By figuring out how our DNA fixes itself up after it’s injured, Leona Samson hopes to bring us closer to the time when treatments for cancer and other ailments can be custom-tailored to individual patients.

Samson, a professor of both biology and biological engineering, and head of MIT’s Center for Environmental Health Sciences, is a toxicologist. This means her interests include the factors — ultraviolet radiation, selected chemicals, components of cigarette smoke — that can trigger cancer.

Samson’s specific focus is DNA repair. The process begins when the DNA in a cell sustains damage. (This happens spontaneously, but it’s also caused by those “environmental insults” toxicologists specialize in.) The DNA repair machinery quickly goes to work and, most of the time, fixes the damage.
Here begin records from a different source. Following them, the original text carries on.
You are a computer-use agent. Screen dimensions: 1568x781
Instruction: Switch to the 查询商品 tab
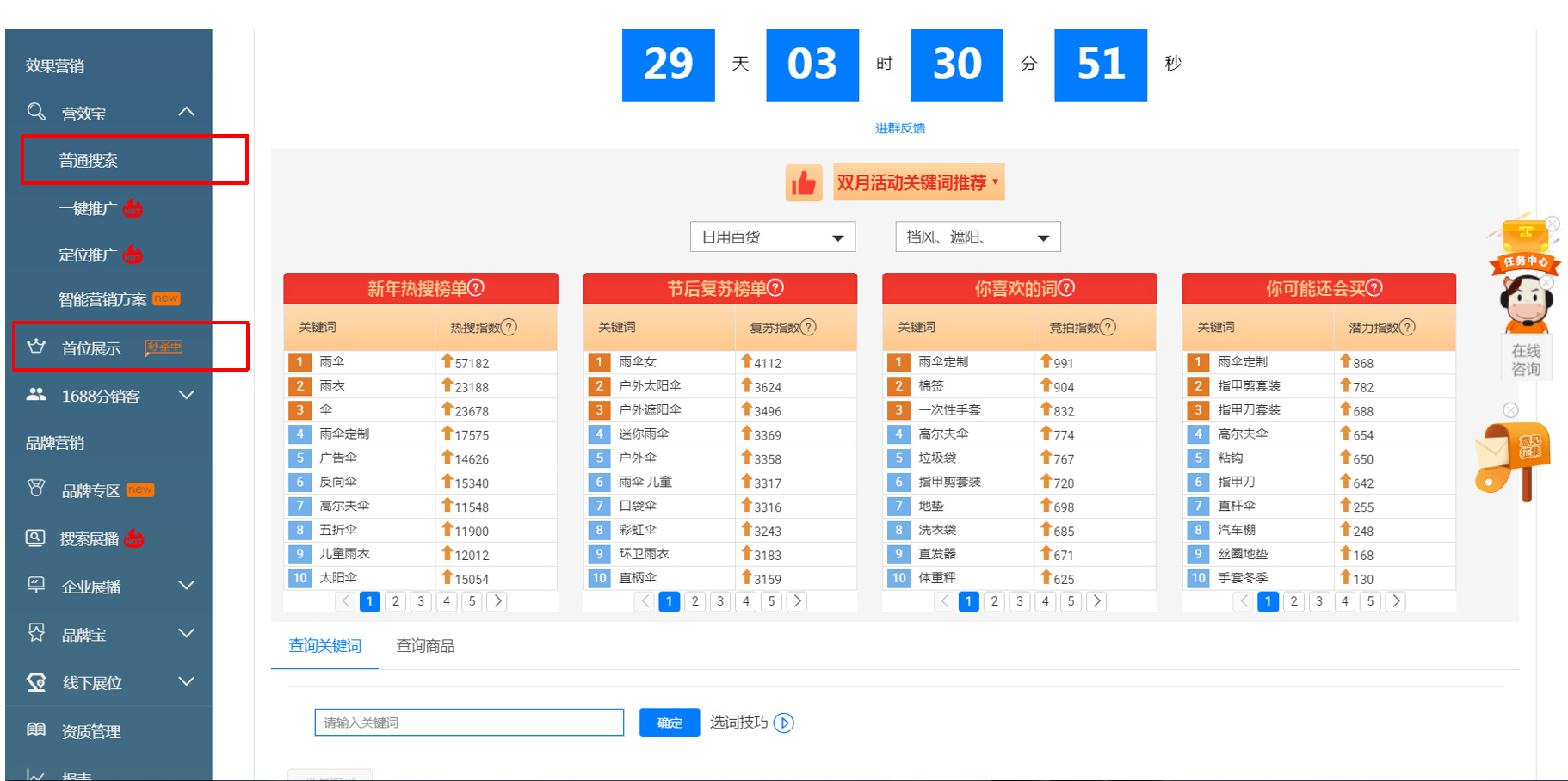(x=425, y=645)
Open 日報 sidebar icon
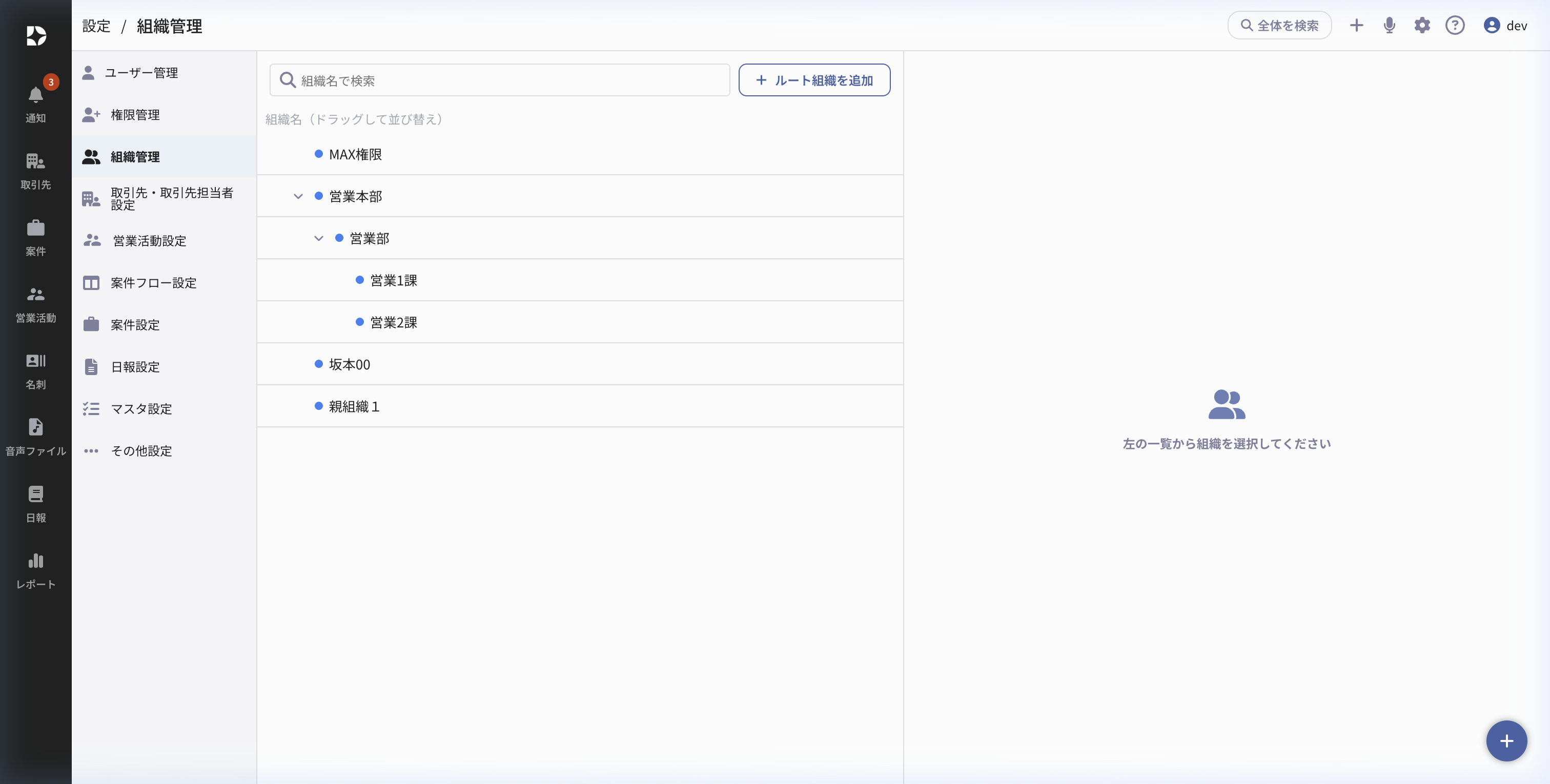 point(35,494)
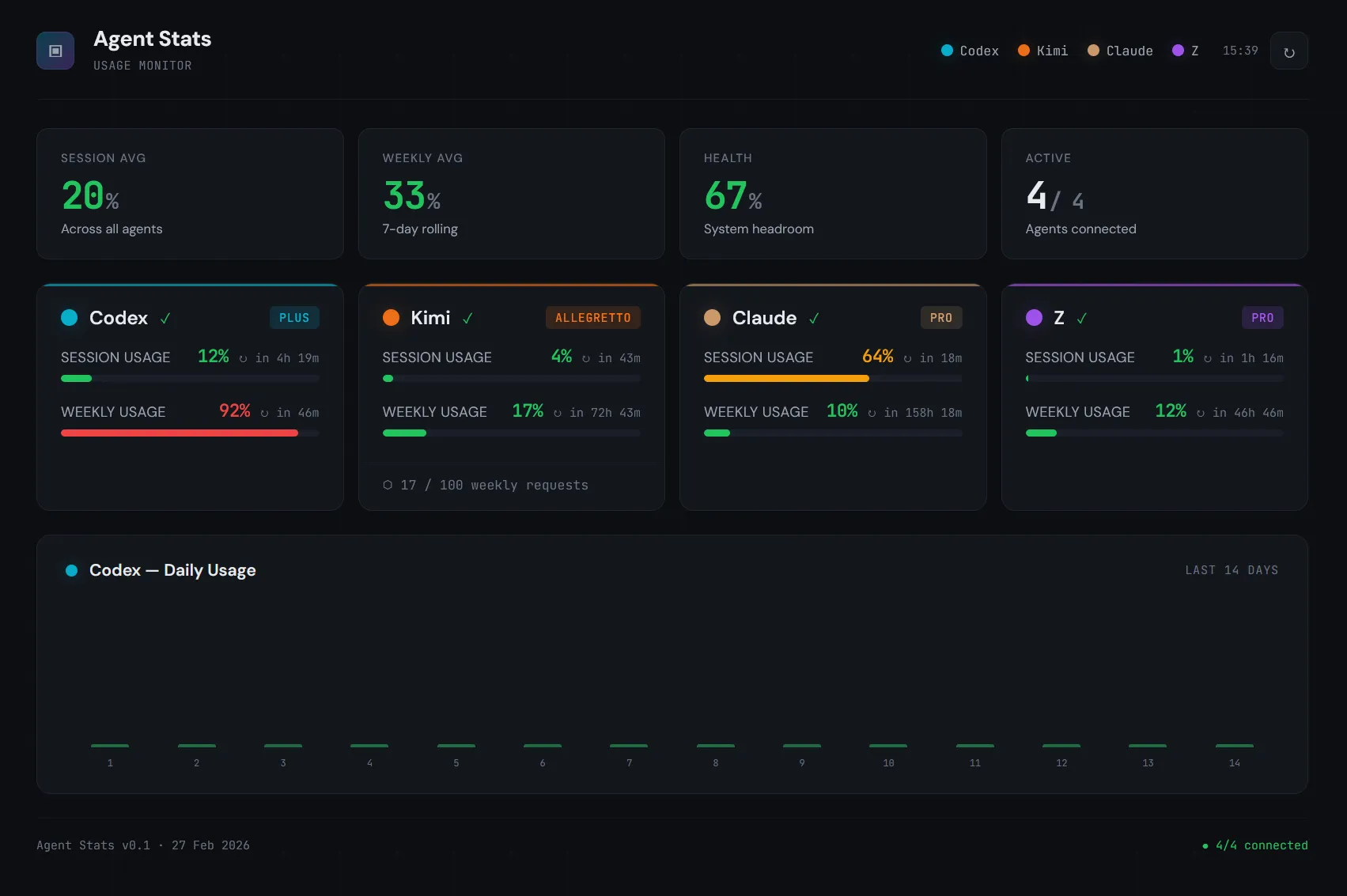Toggle Kimi in the header legend
This screenshot has height=896, width=1347.
click(x=1042, y=51)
We can be grateful this capability exists. “The connection between deficiencies in DNA repair and cancer,” notes Samson, “is absolutely clear.”

The faculty member has extensively explored DNA repair, along the way making key discoveries. It used to be thought that when your body is exposed to a cancer-causing substance, 20 or so genes in the cells affected are turned on. But her group showed that environmental insults can affect several hundred or more genes at a time.
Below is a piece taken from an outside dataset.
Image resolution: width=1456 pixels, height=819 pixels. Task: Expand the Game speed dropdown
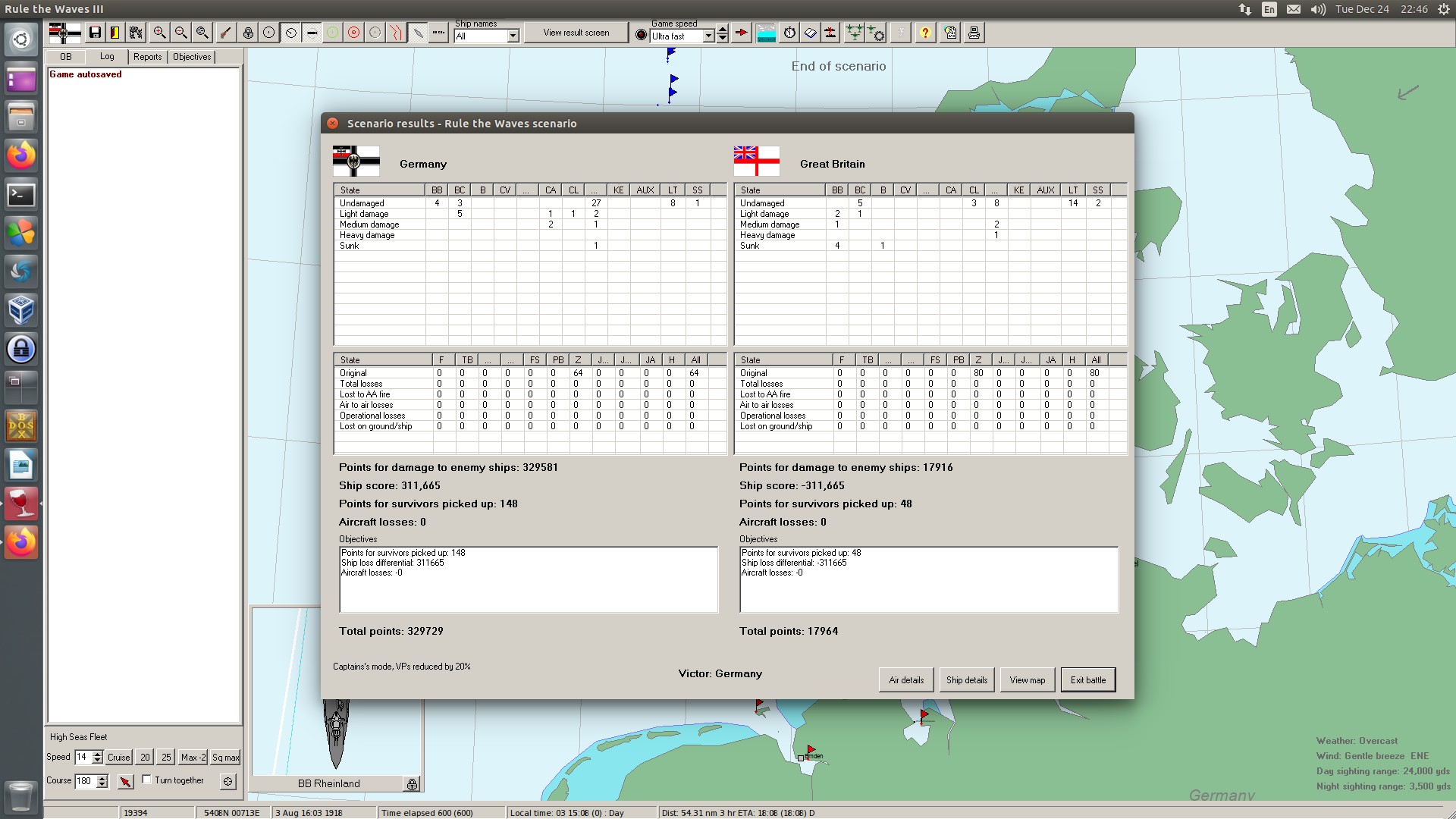coord(708,36)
The finding complicates life for people trying to combat malignancies. But Samson argues that “we’ve got to embrace this complexity if we hope to put the pieces together in a way that lets us be predictive about problems like cancer.

“The work may also yield medical advances long before the hugely complex picture of how genes react to different insults is complete. Samson, in fact, is working on a technique that could help cancer patients by letting doctors predict whether a particular type of chemotherapy will work in a specific case.

INDIRECT ROUTE

That Samson’s an expert on such topics is a happy accident. Born into an English family with no tradition of attending college, she left school at 15 to go to work. One job was as a lab assistant at a pharmaceutical firm near Glasgow, Scotland. “I washed glassware and fed the animals,” she says. She also studied biology at night, and in time entered Scotland’s Aberdeen University to study biochemistry. From there she went on to doctoral work in London under renowned cancer biologist John Cairns.
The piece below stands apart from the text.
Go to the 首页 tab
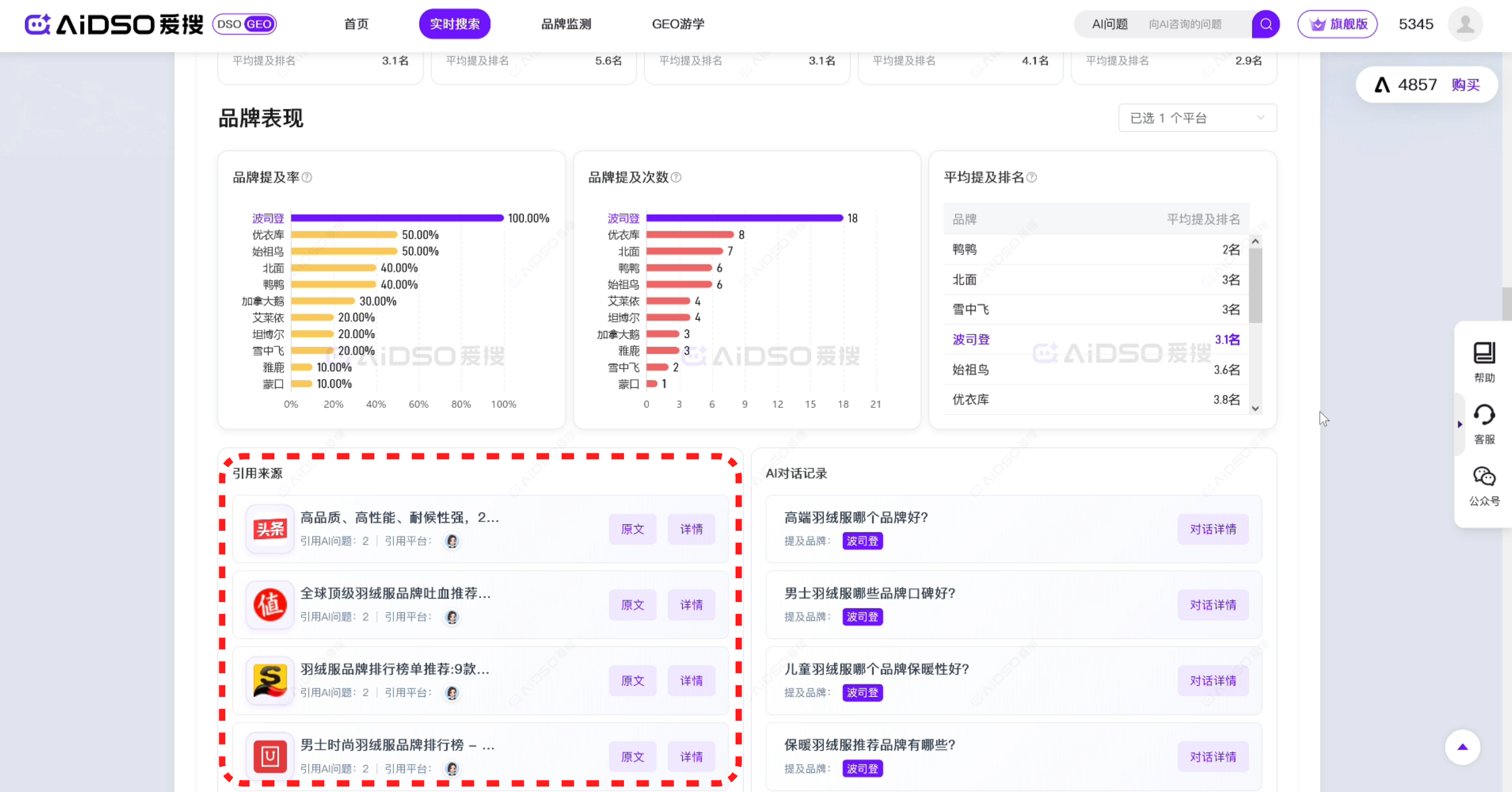click(x=356, y=24)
With Cairns, Samson made vital discoveries about how cells respond to chemicals that cause cancer, which is by expressing genes responsible for DNA repair pathways.

A recent discovery that has caused a stir in cancer circles, meanwhile, grew out of her studies of yeast — a good research model because of its relatively complicated genetics. When her group exposed the one-celled organisms to a cancer-causing substance, about a third of the 6,000 genes a yeast cell is known to harbor were affected, roughly half being activated and the rest being shut down.

The discovery, made possible by a sophisticated genetic testing device called a microarray, amazed the group. “We had so many genes being turned on or off we didn’t really know what to do,” recalls Samson. As she explores the causes of such phenomena, she also says the sheer numbers of genes involved may aid in the cancer battle.

Why? An analogy is boosting the numbers in a public opinion survey pool from, say, 100 to 10,000. A survey with 100 respondents may offer a rough idea of public sentiment on an issue. Having 10,000 lets you probe the nuances of those feelings.

Samson is exploring what can be learned about cells by observing whether identifiable groups of genes turn on when you subject the cells to various insults. This type of testing, dubbed transcriptional profiling, could someday aid patients.

“You can imagine a situation where you’d sample tumor cells, and through transcriptional profiling be able to say, ‘Okay, this person’s tumor won’t respond to this chemotherapeutic agent but it will respond to that one,’” she notes.

As she proceeds with her profiling studies, Samson’s waiting to see if earlier experiments related to DNA repair will prove medically valuable. A colleague of hers, pediatrician David Williams of Cincinnati Children’s Hospital Medical Center, heads a trial aimed at determining whether doses of an anti-cancer medicine can be increased in kids with inoperable brain tumors.

“The body’s most sensitive tissue is the bone marrow,” says Samson, “and as a result, doctors keep tight limits on dosages of many chemotherapy medications.” There’s an alternative — take the marrow out of the body for the duration of a treatment — but it’s not suited to all patients.

Based on lab results, the researchers believe that boosting quantities of specific DNA repair genes in the marrow may do just as well. No one yet knows if the strategy will pay off. Even so, Samson’s happy to be part of the effort: “It’s been quite thrilling,” she says.